When the Skies Wept

By James Okoth

In the quiet, little-known village of Wathorego, in Kisumu East, Kisumu County, dawn has always followed a rhythm older than memory. At 4 a.m. the call to prayer from a nearby mosque rises softly through the mist. Moments later, the hum of the first plane cuts across the silence. A predictable sound that villagers use to mark the hours. Children, as young as three, know their mornings, mid-mornings and evenings by the aircraft passing overhead. Time, in Wathorego, lives in the sky.

But on the morning of October 15, 2025, something changed. The planes came early, low, loud, unsettled. One tore through the clouds before the first call to prayer; another followed, its roar deeper, longer, and strangely mournful. By sunrise, the village already sensed that the skies were trying to say something.

Then the radios spoke the unthinkable: Raila Amollo Odinga, the enigma, the reformer, the man whose name had long defined Kenya’s democratic heartbeat, was gone. With him, even the air above Wathorego lost its calm.

In Nairobi, the nation’s grief gathered at Jomo Kenyatta International Airport. Engineers and pilots of Kenya Airways prepared what would soon become a flight of history and symbolism — the return of Raila Odinga’s remains from India.

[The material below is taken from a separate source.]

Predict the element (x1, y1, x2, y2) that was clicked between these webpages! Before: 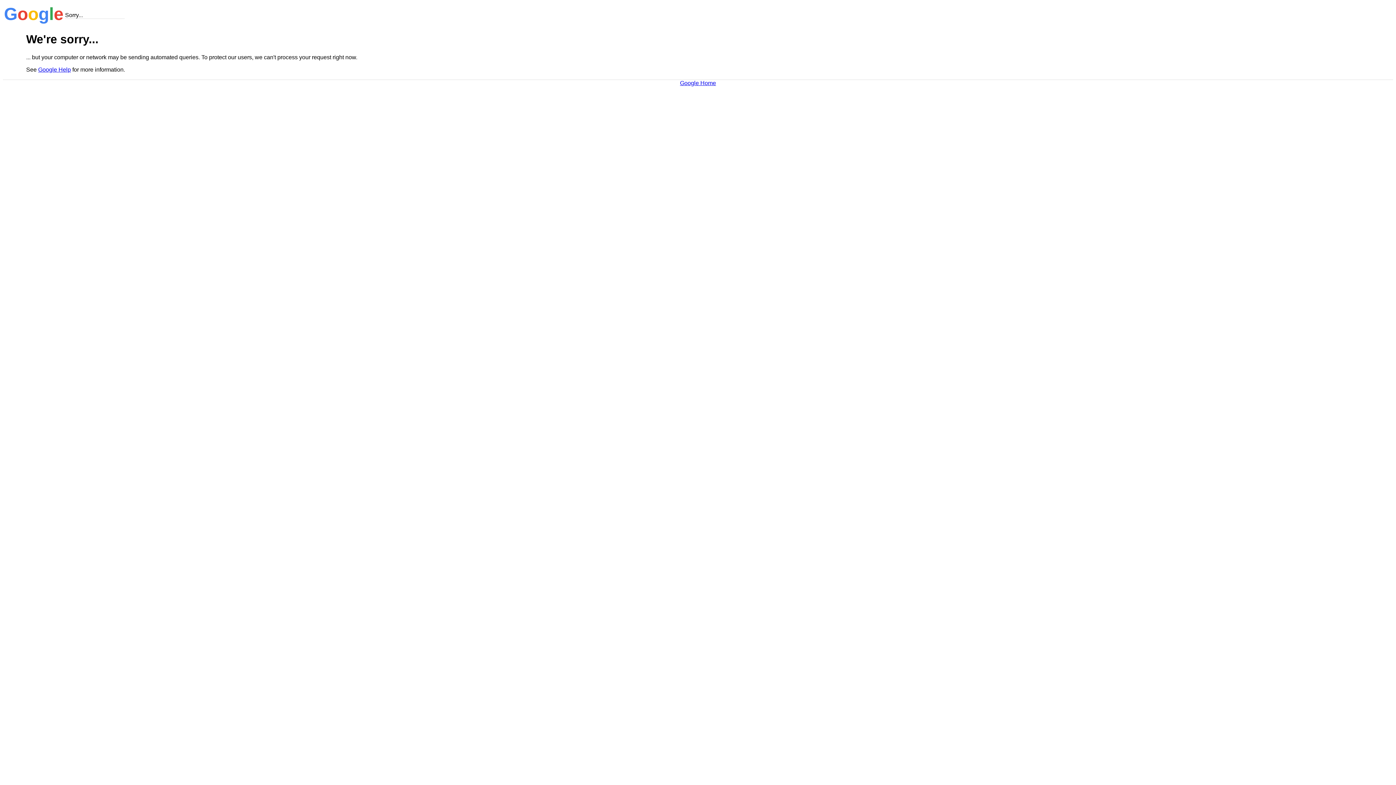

The carrier made a moving announcement that stunned millions.

“KQ203 will change to RAO001 as soon as we reach Kenyan airspace at around 8:50 a.m. to honour and respect our departed leader.” Kenya Airways announced.

It was the first time in Kenya’s aviation history that a commercial flight had been renamed to honour an individual. As the plane, a Boeing 787 Dreamliner, approached from Mumbai, tens of thousands tracked it live online. The call sign RAO001 glowed red across global flight maps, its progress watched in real time by Kenyans at home and abroad. It’s path glowed red across radar maps, a single dot, carrying a nation’s grief.

At 8:52 a.m. as the aircraft crossed into Kenyan airspace, air-traffic controllers cleared a silent corridor. The hum of other planes ceased. For a few solemn minutes, the entire sky seemed to belong to Raila.

The days that followed saw Kenya Airways make another extraordinary gesture. With thousands planning to travel to Kisumu for the funeral, the airline increased its flight frequencies and upgraded equipment on the busy Nairobi–Kisumu route.

“We’ve increased our flight frequency to Kisumu over the weekend to meet the high travel demand.” Kenya Airways made the announcement.

Additional flights included:

Friday 17 October – KQ656 (13:30) and KQ658 (19:00)

Saturday 18 October – KQ650 (06:50) and KQ654 (08:05), both upgraded to larger Boeing 737s

Sunday 19 October – KQ654 (08:05) and KQ671 (19:00), also operated with Boeing 737s

Within hours of the announcement, nearly all flights were sold out. Ticket prices doubled from the usual KSh 8,000–10,000 to between KSh 18,000 and 23,000, as Kenyans scrambled to be part of history. Exact figures for ticket sales were not released, but industry reports confirmed that most flights ran at full capacity.

From the skies, the Nairobi–Kisumu corridor looked like a procession — a continuous string of red-blinking lights over the Rift Valley, each one carrying mourners, journalists or dignitaries heading home to say goodbye.

By October 19, the village of Wathorego no longer needed clocks.
The hum of aircraft had turned from rhythm to requiem. Military choppers hovered low, their rotors trembling the sugarcane leaves, almost sweeping away tens of hundreds of tired roofs. Media drones buzzed like restless insects. Jets roared in formation, some circling before diving toward Kisumu International Airport, others veering toward Bondo.

Children who once squealed with delight now stood silent, hands shielding their faces from the sun. Each sound was a reminder that the sky above them was hosting a funeral far greater than their small world could contain.

One afternoon, silence returned. The final chopper carrying Raila’s body home to Bondo disappeared into the western horizon.
The sky, at last, rested.

Days later, the old order resumed. The muezzin’s 4 a.m. prayer echoed again. The planes returned to schedule…the gentle 6:20 am, the sharp 8:40am and the evening hum. Children once more counted planes, whispering, “That’s the morning one… that’s the afternoon one.”

Though sky life is progressively returning to rhythm, every plane that passes still seems to say his name softly and endlessly as the roads to and from his Bondo home continue to surge.

This, however, is a story of another day!